## Source records
□ □ □

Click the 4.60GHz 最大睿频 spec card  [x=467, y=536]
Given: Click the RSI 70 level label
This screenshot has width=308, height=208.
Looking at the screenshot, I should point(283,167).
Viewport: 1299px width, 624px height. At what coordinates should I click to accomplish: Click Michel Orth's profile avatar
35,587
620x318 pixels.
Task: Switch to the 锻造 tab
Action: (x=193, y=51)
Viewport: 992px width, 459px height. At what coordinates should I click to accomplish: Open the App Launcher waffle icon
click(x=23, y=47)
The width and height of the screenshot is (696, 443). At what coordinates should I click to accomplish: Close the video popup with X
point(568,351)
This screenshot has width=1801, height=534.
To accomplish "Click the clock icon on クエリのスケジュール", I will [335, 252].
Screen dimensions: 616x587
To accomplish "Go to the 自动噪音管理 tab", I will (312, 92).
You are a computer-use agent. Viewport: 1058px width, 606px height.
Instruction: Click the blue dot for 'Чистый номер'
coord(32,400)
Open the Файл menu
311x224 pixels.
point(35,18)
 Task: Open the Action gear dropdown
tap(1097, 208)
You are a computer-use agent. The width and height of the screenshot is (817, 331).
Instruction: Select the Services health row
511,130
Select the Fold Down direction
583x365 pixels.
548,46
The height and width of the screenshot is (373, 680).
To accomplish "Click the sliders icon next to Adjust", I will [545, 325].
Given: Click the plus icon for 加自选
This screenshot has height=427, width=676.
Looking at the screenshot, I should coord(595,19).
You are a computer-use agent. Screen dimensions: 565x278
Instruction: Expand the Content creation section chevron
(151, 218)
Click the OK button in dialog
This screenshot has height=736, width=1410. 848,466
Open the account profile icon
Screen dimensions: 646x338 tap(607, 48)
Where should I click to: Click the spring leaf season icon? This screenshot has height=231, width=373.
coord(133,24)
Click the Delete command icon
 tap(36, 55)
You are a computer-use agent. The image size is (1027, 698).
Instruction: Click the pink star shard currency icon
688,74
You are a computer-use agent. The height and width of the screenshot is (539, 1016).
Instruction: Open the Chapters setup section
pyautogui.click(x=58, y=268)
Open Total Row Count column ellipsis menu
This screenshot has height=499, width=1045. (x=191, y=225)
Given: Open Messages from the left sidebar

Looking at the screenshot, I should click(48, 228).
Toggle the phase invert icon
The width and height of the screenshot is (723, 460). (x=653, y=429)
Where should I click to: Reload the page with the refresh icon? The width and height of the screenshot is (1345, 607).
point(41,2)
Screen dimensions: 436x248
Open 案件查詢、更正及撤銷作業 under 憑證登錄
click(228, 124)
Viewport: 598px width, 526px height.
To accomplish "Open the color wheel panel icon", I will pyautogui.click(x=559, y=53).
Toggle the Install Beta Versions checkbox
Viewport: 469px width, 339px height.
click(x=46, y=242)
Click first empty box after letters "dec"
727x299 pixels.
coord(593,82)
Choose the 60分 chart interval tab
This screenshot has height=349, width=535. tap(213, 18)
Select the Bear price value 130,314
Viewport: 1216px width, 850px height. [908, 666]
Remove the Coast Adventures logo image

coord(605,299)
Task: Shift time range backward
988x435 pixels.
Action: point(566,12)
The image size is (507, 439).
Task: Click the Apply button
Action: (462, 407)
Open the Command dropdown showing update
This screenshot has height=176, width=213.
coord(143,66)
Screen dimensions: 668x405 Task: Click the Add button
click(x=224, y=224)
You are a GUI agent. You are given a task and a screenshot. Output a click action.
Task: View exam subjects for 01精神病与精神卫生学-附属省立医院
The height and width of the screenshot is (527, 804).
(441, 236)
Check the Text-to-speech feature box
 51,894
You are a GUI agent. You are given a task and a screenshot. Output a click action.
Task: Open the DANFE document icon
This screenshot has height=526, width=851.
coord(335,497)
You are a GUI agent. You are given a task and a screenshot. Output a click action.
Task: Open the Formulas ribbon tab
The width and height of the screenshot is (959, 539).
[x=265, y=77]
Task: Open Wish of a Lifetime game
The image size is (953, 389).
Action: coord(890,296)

□ □ □

## What you have to do
Exact transcription of the records is all that is wanted.

## Answer to the problem
Click the 4.60GHz 最大睿频 spec card  [x=467, y=536]
Given: Click the RSI 70 level label
This screenshot has width=308, height=208.
Looking at the screenshot, I should point(283,167).
Viewport: 1299px width, 624px height. At what coordinates should I click to accomplish: Click Michel Orth's profile avatar
35,587
620x318 pixels.
Task: Switch to the 锻造 tab
Action: (x=193, y=51)
Viewport: 992px width, 459px height. At what coordinates should I click to accomplish: Open the App Launcher waffle icon
click(x=23, y=47)
The width and height of the screenshot is (696, 443). At what coordinates should I click to accomplish: Close the video popup with X
point(568,351)
This screenshot has width=1801, height=534.
To accomplish "Click the clock icon on クエリのスケジュール", I will [335, 252].
Screen dimensions: 616x587
To accomplish "Go to the 自动噪音管理 tab", I will (312, 92).
You are a computer-use agent. Viewport: 1058px width, 606px height.
Instruction: Click the blue dot for 'Чистый номер'
coord(32,400)
Open the Файл menu
311x224 pixels.
point(35,18)
 Task: Open the Action gear dropdown
tap(1097, 208)
You are a computer-use agent. The width and height of the screenshot is (817, 331).
Instruction: Select the Services health row
511,130
Select the Fold Down direction
583x365 pixels.
548,46
The height and width of the screenshot is (373, 680).
To accomplish "Click the sliders icon next to Adjust", I will [545, 325].
Given: Click the plus icon for 加自选
This screenshot has height=427, width=676.
Looking at the screenshot, I should coord(595,19).
You are a computer-use agent. Screen dimensions: 565x278
Instruction: Expand the Content creation section chevron
(151, 218)
Click the OK button in dialog
This screenshot has height=736, width=1410. 848,466
Open the account profile icon
Screen dimensions: 646x338 tap(607, 48)
Where should I click to: Click the spring leaf season icon? This screenshot has height=231, width=373.
coord(133,24)
Click the Delete command icon
 tap(36, 55)
You are a computer-use agent. The image size is (1027, 698).
Instruction: Click the pink star shard currency icon
688,74
You are a computer-use agent. The height and width of the screenshot is (539, 1016).
Instruction: Open the Chapters setup section
pyautogui.click(x=58, y=268)
Open Total Row Count column ellipsis menu
This screenshot has height=499, width=1045. (x=191, y=225)
Given: Open Messages from the left sidebar

Looking at the screenshot, I should click(48, 228).
Toggle the phase invert icon
The width and height of the screenshot is (723, 460). (x=653, y=429)
Where should I click to: Reload the page with the refresh icon? The width and height of the screenshot is (1345, 607).
point(41,2)
Screen dimensions: 436x248
Open 案件查詢、更正及撤銷作業 under 憑證登錄
click(228, 124)
Viewport: 598px width, 526px height.
To accomplish "Open the color wheel panel icon", I will pyautogui.click(x=559, y=53).
Toggle the Install Beta Versions checkbox
Viewport: 469px width, 339px height.
click(x=46, y=242)
Click first empty box after letters "dec"
727x299 pixels.
coord(593,82)
Choose the 60分 chart interval tab
This screenshot has height=349, width=535. tap(213, 18)
Select the Bear price value 130,314
Viewport: 1216px width, 850px height. [908, 666]
Remove the Coast Adventures logo image

coord(605,299)
Task: Shift time range backward
988x435 pixels.
Action: point(566,12)
The image size is (507, 439).
Task: Click the Apply button
Action: (462, 407)
Open the Command dropdown showing update
This screenshot has height=176, width=213.
coord(143,66)
Screen dimensions: 668x405 Task: Click the Add button
click(x=224, y=224)
You are a GUI agent. You are given a task and a screenshot. Output a click action.
Task: View exam subjects for 01精神病与精神卫生学-附属省立医院
The height and width of the screenshot is (527, 804).
(441, 236)
Check the Text-to-speech feature box
 51,894
You are a GUI agent. You are given a task and a screenshot. Output a click action.
Task: Open the DANFE document icon
This screenshot has height=526, width=851.
coord(335,497)
You are a GUI agent. You are given a task and a screenshot. Output a click action.
Task: Open the Formulas ribbon tab
The width and height of the screenshot is (959, 539).
[x=265, y=77]
Task: Open Wish of a Lifetime game
The image size is (953, 389).
Action: coord(890,296)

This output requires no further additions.